[ЗАДАНИЕ A] Перепишите отрывок текста о книге XV «Махабхараты» между «Книга XV древнеиндийского» и «в классическом эпосе.» включительно, заменив в нем «Дхритараштры» на «царя Дхритараштры».
[ЗАДАНИЕ B] Кратко перескажите абзац текста о книге XV «Махабхараты», который начинается словами «Материал книги позволяет», сохранив его главные факты.

[ИСХОДНЫЙ ТЕКСТ]
----

Книга XV древнеиндийского эпоса «Махабхарата» — «Ашрамавасика-парва», «О жизни в обители»1, состоит из 47 глав, включающих чуть более 1000 двустиший, преимущественно в размере шлока. Эта книга делится на две почти равные по объему, но различающиеся тематически, части, опи­сывающие: первая — обстоятельства ухода Дхритараштры в лесную оби­тель (гл. 1—24), вторая — посещение Юдхиштхирой вместе с братьями этого леса (гл. 25—47) и странствия героев по святым местам — тиртхам2. Содержание данной книги представляет определенную важность для пони­мания ряда особенностей древнеиндийского мировосприятия, получивших отображение в классическом эпосе.

Комментированный перевод книги XV «Махабхараты» осуществлен, как и прежние издания авторов3, с учетом современных исследований эпо­са, включая вопросы, связанные с техникой сложения эпического текста, особенностями его поэтики, композиции и идейного содержания. При рас­смотрении ключевых эпизодов книги «О жизни в обители» особое внимание уделяется общеэпическим типовым мотивам, их роли в композицион­ной организации текста4.

Материал книги позволяет затронуть некоторые аспекты идейного со­держания «Махабхараты», связанные с так называемой паломнической те­мой. Для «Ашрамавасики», одной из четырех заключительных книг эпоса, естественно значимой оказывается и тема смерти, одна из основных эпи­ческих тем, получающих отражение как в многочисленных батальных сценах, так и в эсхатологически окрашенных религиозно-дидактических фрагментах содержания, в связи с чем затрагиваются способы передачи этой темы в книге «О жизни в обители». Обширный материал для сопо­ставлений представляют, с одной стороны, батальные книги эпоса и, с дру­гой — последние этапы повествования о завершающейся биографии эпи­ческих персонажей5.

----

[ДАННЫЕ]
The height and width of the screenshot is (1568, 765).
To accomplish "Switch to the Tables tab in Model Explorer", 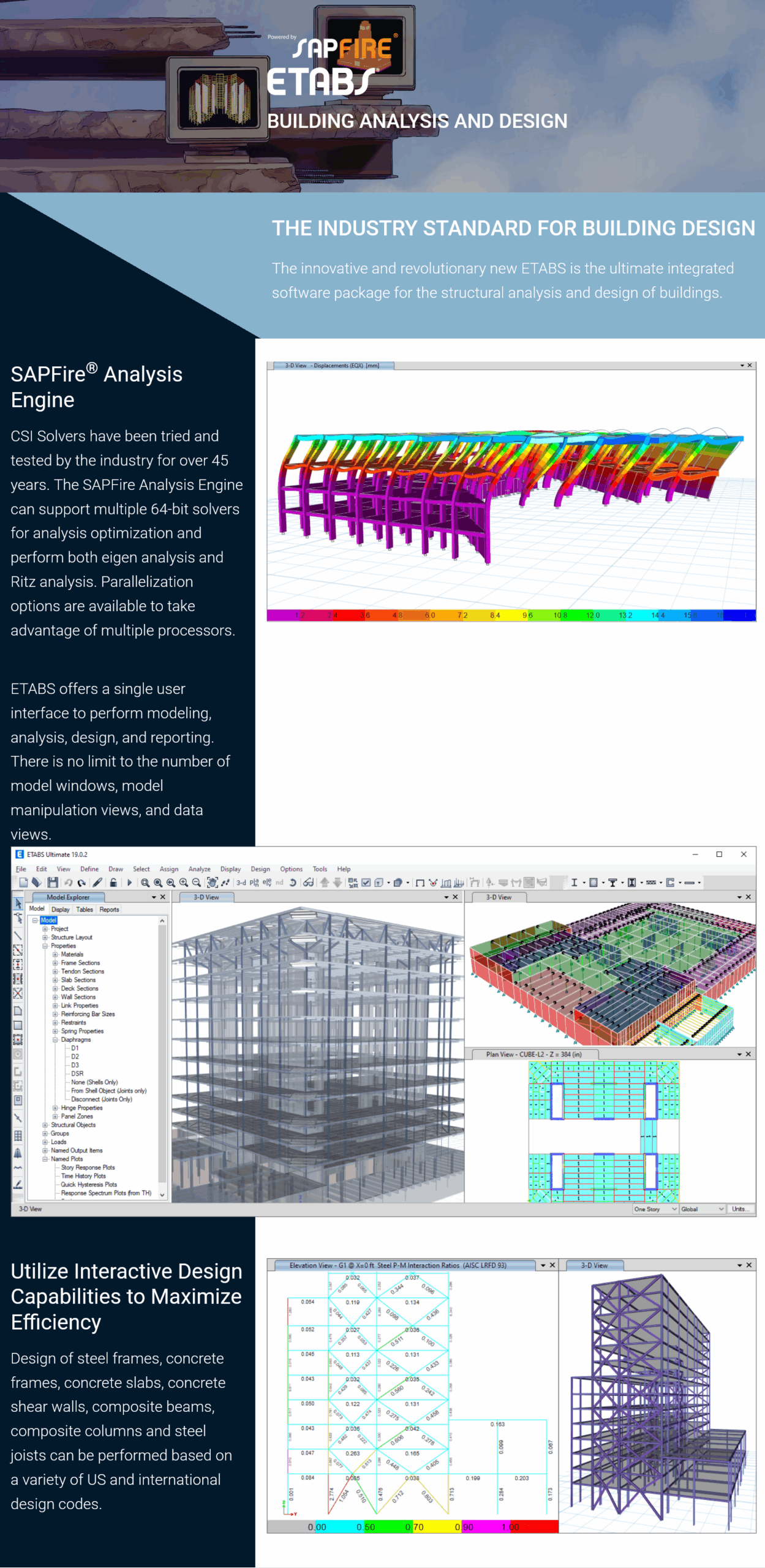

----

[ОТВЕТ A]
Книга XV древнеиндийского эпоса «Махабхарата» — «Ашрамавасика-парва», «О жизни в обители»1, состоит из 47 глав, включающих чуть более 1000 двустиший, преимущественно в размере шлока. Эта книга делится на две почти равные по объему, но различающиеся тематически, части, опи­сывающие: первая — обстоятельства ухода царя Дхритараштры в лесную оби­тель (гл. 1—24), вторая — посещение Юдхиштхирой вместе с братьями этого леса (гл. 25—47) и странствия героев по святым местам — тиртхам2. Содержание данной книги представляет определенную важность для пони­мания ряда особенностей древнеиндийского мировосприятия, получивших отображение в классическом эпосе.

[ОТВЕТ B] Книга позволяет коснуться идей «Махабхараты», связанных с темой паломничества. Для «Ашрамавасики», одной из четырех последних книг эпоса, важна и тема смерти, одна из главных в эпосе. Она видна и в сценах битв, и в религиозно-поучительных отрывках с мыслями о конце мира, поэтому разбирается, как эта тема передана в книге «О жизни в обители». Много материала для сравнения дают книги эпоса о битвах, а также последние части рассказа о том, как завершается жизнь героев.